NEWTON, Iowa—Thombert Inc. has thrived for the last 40 years with Walt Smith at the helm. His reign as the top executive of the firm has come to an end and he has passed the baton on to two members of the third generation of the Smith family and the company's long-time president.
An innovative leader in the polyurethane industry and one of the early members of the Polyurethane Manufacturers Association, an organization in which he has remained extremely active since its early days, Smith has stepped down from his posts as CEO and chairman of Thombert.
His daughter, Lara Nicholson, has taken over as chairman of the business while his son, William Smith, has been named executive vice president. The CEO post will be filled in the future.
Dick Davidson, the president of the Newton-headquartered manufacturer of urethane wheels and tires for the electric fork lift market, will continue to run the day-to-day operations, as he has since 1994.
Smith, 71, has had a highly successful career at Thombert—which operates production plants in Newton and Brooklyn, Iowa—and at ITWC Inc., a company he founded in 1988 and built into a very profitable prepolymer producer.
Today Thombert, which has a work force of about 135, is the largest manufacturer of urethane tires and wheels for electric fork lift trucks in North America, Smith said.
The right fit
Co-founded in 1946 by Robert and Tom Smith, Walt Smith's father and uncle respectively, after Robert returned from World War II, Thombert has grown steadily over the last 73 years. Initially, the business was a wood working operation where Robert Smith made custom kitchen cabinets.
Thombert branched out into the manufacturing of products made with a then little known material, polyurethane, in 1958. It was the sixth business Bayer A.G. licensed to make polyurethanes in North America. Thombert molded all sorts of polyurethane goods but ultimately its development of urethane tires and wheels marked the beginning of the firm's very steady growth.
Walt Smith joined the firm on a part-time basis as a teenager during summers in the mid-1960s, working in the plant at a variety of jobs including making thermoset polyurethane.
It was around that time that Thombert slowly began producing tires and wheels for a single client and eventually for other fork lift companies.
Walt Smith's high school years were spent in Indiana at Culver Military Academy—now called Culver Academy—where he said he received an outstanding education that helped set the stage for his days in college and in the workplace.
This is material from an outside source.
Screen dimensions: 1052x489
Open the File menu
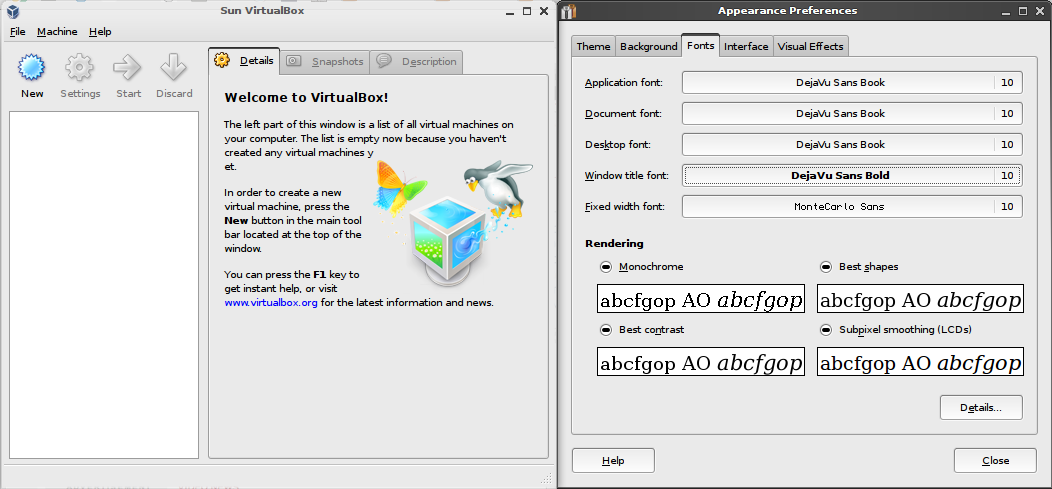(x=18, y=32)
He graduated from the academy in 1966.
While attending Iowa State University, he worked at night as a machinist for a machinery maker that was a specialist in water analysis. He graduated from Iowa State in three years, thanks primarily to the prep work he had completed at the academy, he said.
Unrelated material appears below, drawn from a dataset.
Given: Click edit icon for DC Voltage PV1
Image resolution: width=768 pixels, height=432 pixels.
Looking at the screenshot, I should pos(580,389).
Smith went into the U.S. Army as a second lieutenant immediately after college on a four-year hitch, but got out in less than two as the war in Vietnam was winding down and the U.S. was cutting its military forces.
He had job offers in hand from Standard Oil of Ohio and other companies when he received his discharge, Smith said in a recent interview. He presented them to his father and his dad matched those offers.
"So, I thought, this is a good deal," Smith said. "He's trying to be competitive and he's treating me with respect like he always has. So I went to work for Thombert."
It was a move he said he has never regretted.
Solid foundation
Smith handled virtually every job on the production floor at Thombert, and during the next eight years he continued to demonstrate strong management and leadership skills.
He also became heavily engaged with the PMA, which was formed in 1972. He was especially involved as head of the organization's statistics committee, which aimed to create best practices guidelines. That included activities related to the use of MOCA, a carcinogen that the U.S. Occupational Safety and Health Administration ruled in 1973 was dangerous and virtually unusable.